KLF: an enduring legacy

By Anil Datta
February 28, 2017

They say time has wings and it certainly does when we consider events like the Karachi Literature Festival. It seems but yesterday that we had the first festival eight years ago, in 2010. Most recently we had the eighth one. What is most remarkable is the way its popularity grew over a mere eight years. While at the first one we had a mere 5,000 visitors, we had over 200,000 of them at the one held just a fortnight ago (February 10-12 at the Beach Luxury Hotel).

This is testament to the ever-growing popularity of the event. More than that, it is testament to the way the citizenry yearn for intellectual pursuits.

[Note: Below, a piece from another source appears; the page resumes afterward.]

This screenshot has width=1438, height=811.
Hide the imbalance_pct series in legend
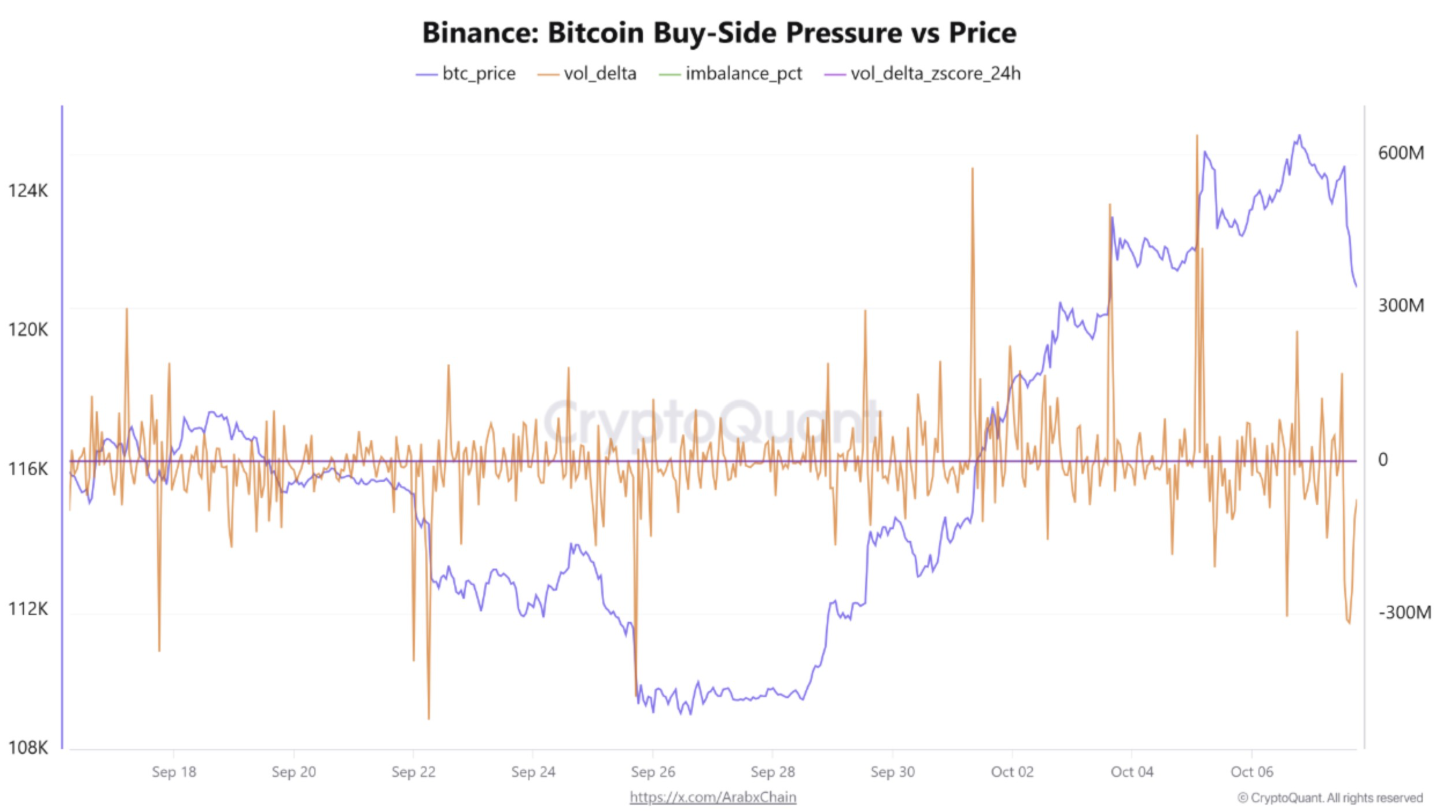click(x=743, y=74)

This is amply borne out by the way people from all segments of society streamed into the venue all three days of the event, from the most affluent, trendy and educated, from the swank localities of the city to the simplest folk from the conservative localities, and even from the urban backwaters. In a class-riddled, polarised society like ours where one class is suspicious of the other or looks upon the other in a condescending way, one would naturally expect unpleasant scenes to crop up, given the latent hostility among the various classes, but no. All through the three days of the festival and through the eight years of the event, no snide remarks were heard or fights or altercations witnessed. It was so heartening to see people of all social shades walking into the venue in the most disciplined manner, not at all mistrustful of -- or antagonistic to —each other.  

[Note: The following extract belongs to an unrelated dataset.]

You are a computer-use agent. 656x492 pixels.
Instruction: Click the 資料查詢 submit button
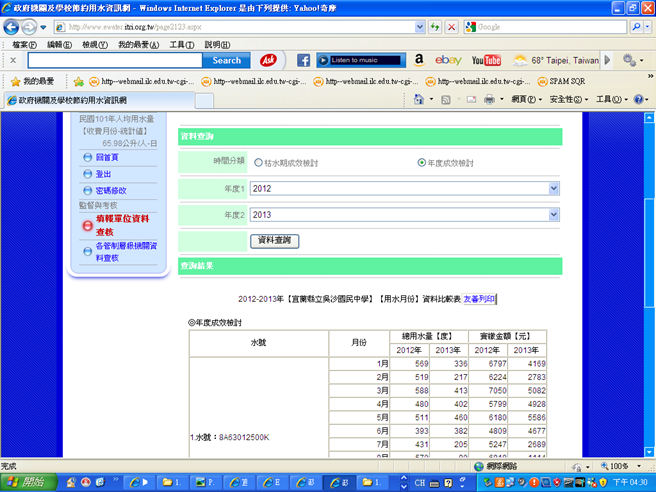274,241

The three days turned out o be the most refreshing exercise intellectually. Apart from the highly informative speeches, there were eighty sessions on almost all subjects under the sun as wide-embracing as climate change at one end and films at the other, to books by Pakistani authors both here and those settled overseas.

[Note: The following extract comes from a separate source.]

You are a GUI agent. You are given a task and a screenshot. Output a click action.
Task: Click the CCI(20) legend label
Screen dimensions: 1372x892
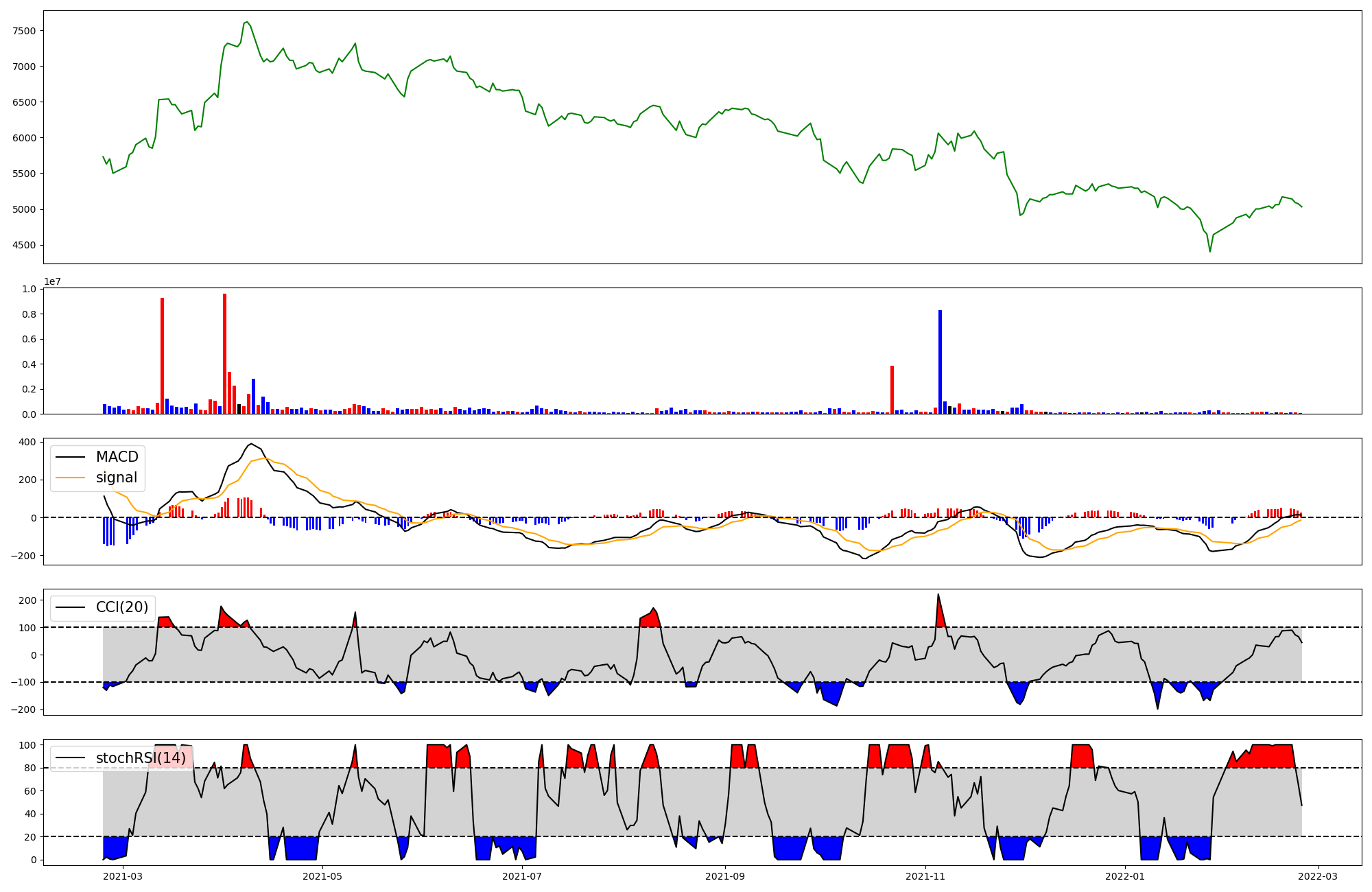click(121, 607)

The best spin-off of this was that it showcased the talent of our educated diaspora and how they had brought honour to the country and to a great extent erased the bad press the country had got, what with all those suicide attacks and destruction.

There was not a field from which luminaries were not invited from all over the country to speak -- and from overseas too. Perhaps the biggest achievement of the event is the way people have come to speak out on issues otherwise considered taboo by a society rapidly slipping into conservatism of the most extreme kind. People really gave vent to their views and feelings with the freedom they otherwise could never dream of. It provided a forum for all to vent their views without compunction or fear. This is a mighty achievement given the fact that freedom of thought or speech in our society is becoming a forbidden commodity and so many have had to pay with their lives for speaking out what they deemed the truth.

At none of the sessions did one witness fiery or acrimonious exchanges on issues. Things were debated most amiably. Most of all, the event turned out to be a fountain of information. So many things that none of us had ever read in our textbooks or our curricula were imparted to us through these sessions or speeches.

Billed the literature festival, it was much more than just literature and encompassed things like international affairs, sociology, politics, history, imparted to the visitors in the most erudite of manner. As for literature, it included literature of all the ethnic and cultural groups inhabiting Pakistan and was a very informative event in that respect too. The main reason it is billed the literature festival is because it showcases writings by literary talent, both in Pakistan and within the Pakistani diaspora.

Another respect wherein the festival was an improvement over the first one was the venue. While the first one in 2010 was held at a venue so far removed from the centre of the city and too far for people inhabiting the remote corners of town, with crammed capacity, this one was held in the expansive lawns of the Beach Luxury, just by the seaside on sunny spring mornings with the balmy atmosphere that goes with it.

Mrs Ameena Saiyid, managing director, Oxford University Press (Pakistan), and Dr Asif Aslam Farrukhi, the co-founder of the festival, deserve all the laurels for having given the citizenry such food for intellectual thought and pursuits, as do the Oxford University Press and the British Council as the two were the pioneers of the event. All thanks and praise to all of them. It was following the lead provided by the British Council that other foreign missions and cultural organisations became associated with the festival, like the consulates-general of Germany, Italy, France, the US, and foreign cultural organisations in a big way and began to institute prizes at the festival.

It is on account of the innovative efforts of Mrs Saiyid and Dr Farrukhi that the festival has come to top the calendar of social and cultural events in town, the most eagerly awaited one.